WHAT IS ASKED →
Copy out all the items below, replacing each occurrence of "GUI agent" with "screen agent" and changing nothing else.

------

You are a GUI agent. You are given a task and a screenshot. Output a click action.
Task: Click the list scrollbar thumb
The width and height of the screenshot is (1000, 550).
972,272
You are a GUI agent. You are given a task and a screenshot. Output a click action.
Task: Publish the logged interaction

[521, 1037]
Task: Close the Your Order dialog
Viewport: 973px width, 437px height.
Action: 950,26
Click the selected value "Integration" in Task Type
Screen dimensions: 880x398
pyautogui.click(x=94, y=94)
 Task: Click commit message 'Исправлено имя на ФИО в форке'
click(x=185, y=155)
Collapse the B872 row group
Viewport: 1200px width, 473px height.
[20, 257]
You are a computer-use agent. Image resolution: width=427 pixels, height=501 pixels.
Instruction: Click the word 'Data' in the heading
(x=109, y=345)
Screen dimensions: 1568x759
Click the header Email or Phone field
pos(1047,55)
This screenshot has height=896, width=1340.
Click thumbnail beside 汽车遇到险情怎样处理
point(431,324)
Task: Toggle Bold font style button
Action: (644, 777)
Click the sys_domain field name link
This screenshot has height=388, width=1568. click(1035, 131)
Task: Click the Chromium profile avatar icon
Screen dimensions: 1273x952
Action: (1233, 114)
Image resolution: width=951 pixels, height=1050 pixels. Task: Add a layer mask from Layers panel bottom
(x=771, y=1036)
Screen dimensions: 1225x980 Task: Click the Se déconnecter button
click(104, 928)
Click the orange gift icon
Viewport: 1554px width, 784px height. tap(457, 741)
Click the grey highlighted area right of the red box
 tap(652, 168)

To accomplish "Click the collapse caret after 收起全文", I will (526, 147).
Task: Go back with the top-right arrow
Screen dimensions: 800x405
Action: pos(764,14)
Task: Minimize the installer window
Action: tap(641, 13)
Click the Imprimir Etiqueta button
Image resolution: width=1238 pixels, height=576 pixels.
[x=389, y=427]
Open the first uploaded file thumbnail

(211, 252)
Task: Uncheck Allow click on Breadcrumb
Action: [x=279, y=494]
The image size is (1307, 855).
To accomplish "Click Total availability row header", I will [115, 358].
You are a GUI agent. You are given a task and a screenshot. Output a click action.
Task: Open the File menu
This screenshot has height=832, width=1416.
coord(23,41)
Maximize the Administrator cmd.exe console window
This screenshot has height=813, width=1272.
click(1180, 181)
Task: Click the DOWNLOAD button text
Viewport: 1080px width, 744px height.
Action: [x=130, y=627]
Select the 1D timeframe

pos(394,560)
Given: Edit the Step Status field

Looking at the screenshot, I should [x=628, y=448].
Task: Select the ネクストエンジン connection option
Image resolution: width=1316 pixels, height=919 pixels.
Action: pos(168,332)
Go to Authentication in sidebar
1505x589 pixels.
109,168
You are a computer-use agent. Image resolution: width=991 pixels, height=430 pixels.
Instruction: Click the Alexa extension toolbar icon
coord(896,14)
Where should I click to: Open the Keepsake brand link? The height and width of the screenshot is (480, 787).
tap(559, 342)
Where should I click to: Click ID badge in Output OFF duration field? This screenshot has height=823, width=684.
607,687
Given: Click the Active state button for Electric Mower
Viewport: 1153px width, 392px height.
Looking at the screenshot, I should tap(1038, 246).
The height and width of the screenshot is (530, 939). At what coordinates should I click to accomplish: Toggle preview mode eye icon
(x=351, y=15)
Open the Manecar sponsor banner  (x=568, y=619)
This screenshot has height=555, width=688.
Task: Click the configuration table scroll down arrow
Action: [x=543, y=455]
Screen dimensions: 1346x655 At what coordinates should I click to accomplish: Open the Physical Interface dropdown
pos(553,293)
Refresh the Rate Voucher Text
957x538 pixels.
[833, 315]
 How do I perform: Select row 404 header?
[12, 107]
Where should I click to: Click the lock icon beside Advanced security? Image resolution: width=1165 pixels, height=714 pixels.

------

ANSWER TO THIS TASK →
You are a screen agent. You are given a task and a screenshot. Output a click action.
Task: Click the list scrollbar thumb
The width and height of the screenshot is (1000, 550).
972,272
You are a screen agent. You are given a task and a screenshot. Output a click action.
Task: Publish the logged interaction

[521, 1037]
Task: Close the Your Order dialog
Viewport: 973px width, 437px height.
Action: 950,26
Click the selected value "Integration" in Task Type
Screen dimensions: 880x398
pyautogui.click(x=94, y=94)
 Task: Click commit message 'Исправлено имя на ФИО в форке'
click(x=185, y=155)
Collapse the B872 row group
Viewport: 1200px width, 473px height.
[20, 257]
You are a computer-use agent. Image resolution: width=427 pixels, height=501 pixels.
Instruction: Click the word 'Data' in the heading
(x=109, y=345)
Screen dimensions: 1568x759
Click the header Email or Phone field
pos(1047,55)
This screenshot has height=896, width=1340.
Click thumbnail beside 汽车遇到险情怎样处理
point(431,324)
Task: Toggle Bold font style button
Action: (644, 777)
Click the sys_domain field name link
This screenshot has height=388, width=1568. click(1035, 131)
Task: Click the Chromium profile avatar icon
Screen dimensions: 1273x952
Action: (1233, 114)
Image resolution: width=951 pixels, height=1050 pixels. Task: Add a layer mask from Layers panel bottom
(x=771, y=1036)
Screen dimensions: 1225x980 Task: Click the Se déconnecter button
click(104, 928)
Click the orange gift icon
Viewport: 1554px width, 784px height. tap(457, 741)
Click the grey highlighted area right of the red box
 tap(652, 168)

To accomplish "Click the collapse caret after 收起全文", I will (526, 147).
Task: Go back with the top-right arrow
Screen dimensions: 800x405
Action: pos(764,14)
Task: Minimize the installer window
Action: tap(641, 13)
Click the Imprimir Etiqueta button
Image resolution: width=1238 pixels, height=576 pixels.
[x=389, y=427]
Open the first uploaded file thumbnail

(211, 252)
Task: Uncheck Allow click on Breadcrumb
Action: [x=279, y=494]
The image size is (1307, 855).
To accomplish "Click Total availability row header", I will [115, 358].
You are a screen agent. You are given a task and a screenshot. Output a click action.
Task: Open the File menu
This screenshot has height=832, width=1416.
coord(23,41)
Maximize the Administrator cmd.exe console window
This screenshot has height=813, width=1272.
click(1180, 181)
Task: Click the DOWNLOAD button text
Viewport: 1080px width, 744px height.
Action: [x=130, y=627]
Select the 1D timeframe

pos(394,560)
Given: Edit the Step Status field

Looking at the screenshot, I should [x=628, y=448].
Task: Select the ネクストエンジン connection option
Image resolution: width=1316 pixels, height=919 pixels.
Action: pos(168,332)
Go to Authentication in sidebar
1505x589 pixels.
109,168
You are a computer-use agent. Image resolution: width=991 pixels, height=430 pixels.
Instruction: Click the Alexa extension toolbar icon
coord(896,14)
Where should I click to: Open the Keepsake brand link? The height and width of the screenshot is (480, 787).
tap(559, 342)
Where should I click to: Click ID badge in Output OFF duration field? This screenshot has height=823, width=684.
607,687
Given: Click the Active state button for Electric Mower
Viewport: 1153px width, 392px height.
Looking at the screenshot, I should tap(1038, 246).
The height and width of the screenshot is (530, 939). At what coordinates should I click to accomplish: Toggle preview mode eye icon
(x=351, y=15)
Open the Manecar sponsor banner  (x=568, y=619)
This screenshot has height=555, width=688.
Task: Click the configuration table scroll down arrow
Action: [x=543, y=455]
Screen dimensions: 1346x655 At what coordinates should I click to accomplish: Open the Physical Interface dropdown
pos(553,293)
Refresh the Rate Voucher Text
957x538 pixels.
[833, 315]
 How do I perform: Select row 404 header?
[12, 107]
Where should I click to: Click the lock icon beside Advanced security? Image resolution: width=1165 pixels, height=714 pixels.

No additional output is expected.